Of course, it depends on your definition of quality, but for the sake of argument I'm assuming that we're including things like test coverage, code complexity, code cleanliness/readability, structural soundness (cohesion over coupling, the single reponsibility principle etc) and so on.
The point with all of these things is that as much as they might seem to be a waste of time when people can be hacking on something else, they (imho) save orders of magnitude more time than that in terms of maintenance of a codebase: being able to quickly fix issues as they occur; how quickly new developers can grok the codebase; how easy it is to add new features that were not part of the original design.

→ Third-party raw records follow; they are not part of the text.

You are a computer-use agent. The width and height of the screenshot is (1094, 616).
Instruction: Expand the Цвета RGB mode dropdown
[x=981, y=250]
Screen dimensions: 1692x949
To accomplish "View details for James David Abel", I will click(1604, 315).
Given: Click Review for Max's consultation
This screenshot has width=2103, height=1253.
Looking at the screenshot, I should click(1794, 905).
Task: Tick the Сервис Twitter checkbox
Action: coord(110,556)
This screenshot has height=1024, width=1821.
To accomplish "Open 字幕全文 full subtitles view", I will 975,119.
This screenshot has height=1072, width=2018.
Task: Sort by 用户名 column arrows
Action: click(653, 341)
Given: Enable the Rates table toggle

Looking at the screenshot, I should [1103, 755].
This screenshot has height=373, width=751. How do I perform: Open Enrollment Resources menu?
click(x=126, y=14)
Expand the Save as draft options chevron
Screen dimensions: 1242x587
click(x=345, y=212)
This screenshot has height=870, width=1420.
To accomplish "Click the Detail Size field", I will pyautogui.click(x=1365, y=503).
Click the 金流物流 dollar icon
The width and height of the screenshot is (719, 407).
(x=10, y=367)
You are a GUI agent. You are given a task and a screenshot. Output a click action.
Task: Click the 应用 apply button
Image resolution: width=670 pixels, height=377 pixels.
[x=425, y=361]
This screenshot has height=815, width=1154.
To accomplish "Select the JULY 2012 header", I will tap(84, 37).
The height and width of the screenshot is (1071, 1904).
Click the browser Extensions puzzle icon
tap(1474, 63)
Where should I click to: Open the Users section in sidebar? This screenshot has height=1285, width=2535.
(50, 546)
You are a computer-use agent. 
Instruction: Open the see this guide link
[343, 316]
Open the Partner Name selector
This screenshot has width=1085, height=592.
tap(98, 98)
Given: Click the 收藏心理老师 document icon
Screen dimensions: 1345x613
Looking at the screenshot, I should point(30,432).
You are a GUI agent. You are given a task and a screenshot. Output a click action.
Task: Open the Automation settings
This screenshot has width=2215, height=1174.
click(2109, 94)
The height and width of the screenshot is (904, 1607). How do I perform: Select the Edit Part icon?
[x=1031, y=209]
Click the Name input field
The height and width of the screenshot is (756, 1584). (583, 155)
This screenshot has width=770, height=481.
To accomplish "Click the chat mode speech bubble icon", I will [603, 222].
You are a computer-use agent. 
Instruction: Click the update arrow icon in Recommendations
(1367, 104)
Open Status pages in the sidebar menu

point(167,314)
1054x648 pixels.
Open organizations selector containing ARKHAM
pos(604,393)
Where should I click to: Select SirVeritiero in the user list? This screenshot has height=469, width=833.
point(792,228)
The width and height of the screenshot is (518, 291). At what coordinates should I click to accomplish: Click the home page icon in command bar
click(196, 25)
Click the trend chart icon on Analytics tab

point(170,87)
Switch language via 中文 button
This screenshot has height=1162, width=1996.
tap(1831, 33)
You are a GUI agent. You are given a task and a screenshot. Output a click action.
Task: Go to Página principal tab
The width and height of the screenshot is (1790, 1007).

Unfortunately I have no hard data to back that opinion up, but it is what I intuitively believe to be true based on experiences.
It is dependent on the definition of quality. I'm not saying just throw crap code over the wall as quickly as possible! I've seen the consequences of that often enough. But I've also seen a lot of premature optimization masked as "quality", and at a certain inflection point, it becomes so time-consuming that it threatens the project.
For example, do you really need 100% unit test coverage of all corner cases?
If it is the front end to a banking app, or otherwise involved with account security, then yes. If it is an "Angry Elves" game with no login, then probably not.
As always, these memes are useful to guide/test our thinking, but not very useful if used without reflection.
In the initial stages of a product lifetime, you shouldn't focus on code quality. Releasing a crappy product beats waiting until it is well polished before releasing it, every single time.
But you should absolutely work on replacing, refining or polishing the crappy parts that turn out to be actually successful, or you'll end up in a dead end where you can't make your product evolve anymore without breaking everything. Or you'll get hit by the 'unlikely to be exploitable and difficult to fix' security flaws.
Crappy alpha code is good. Crappy legacy code, not so much.
Waiting for quality for release is always a mistake.
Release, refine and re-release. And A/B test, run the funnels and measure change as it happens.
Productivity on day #1 with bad code is a technical debt you take up - it will catch up to you if you ignore it for too long.
The day your app goes viral is not the day you want to learn about db sharding and data-architectures.
You'll want to grab all the users and keep them instead of 503'ing.
But if you do get past that phase, you can hire people like me to redo things and replace the bubblegum/fishing-line architecture with something more robust :)
However, if you're writing katamari code (that is, a tangled ball of garbage), you're sacrificing long term productivity. It seems like most people definitely don't err on the side of too high quality.
Oh, I totally agree (and +1 for the katamari reference. Your king will be around to insult you soon!). Most code is awful and doesn't meet even minimum standards. The industry error is strongly on the negative side.
I'm just arguing against the case I've heard from many programmers that better code is always better. At a certain point, you hit diminishing returns and lose sight of the goal.
I think it depends on how you define code quality. If you mean it's been re-factored (for example) as much as possible, then I agree. . .you are just polishing the apple. But if you mean acceptably (to the customer) bug-free, then I think your work was worth it.
If you spend an excessive amount of time on a problem, sure, you lose that time immediately.
The far more likely case is that your code quality is too low, which means you're sacrificing untold amounts of productivity later on. Well-written, self-explanatory code is a piece of cake for later developers to modify. Code repetition and counterintuitive naming has a good chance of wasting other people's time for no reason (if it doesn't bite you personally). In larger enterprises and startups alike, I suspect more productivity is lost revisiting badly-documented hacks than doing gold-plated "elegant" work for the first time.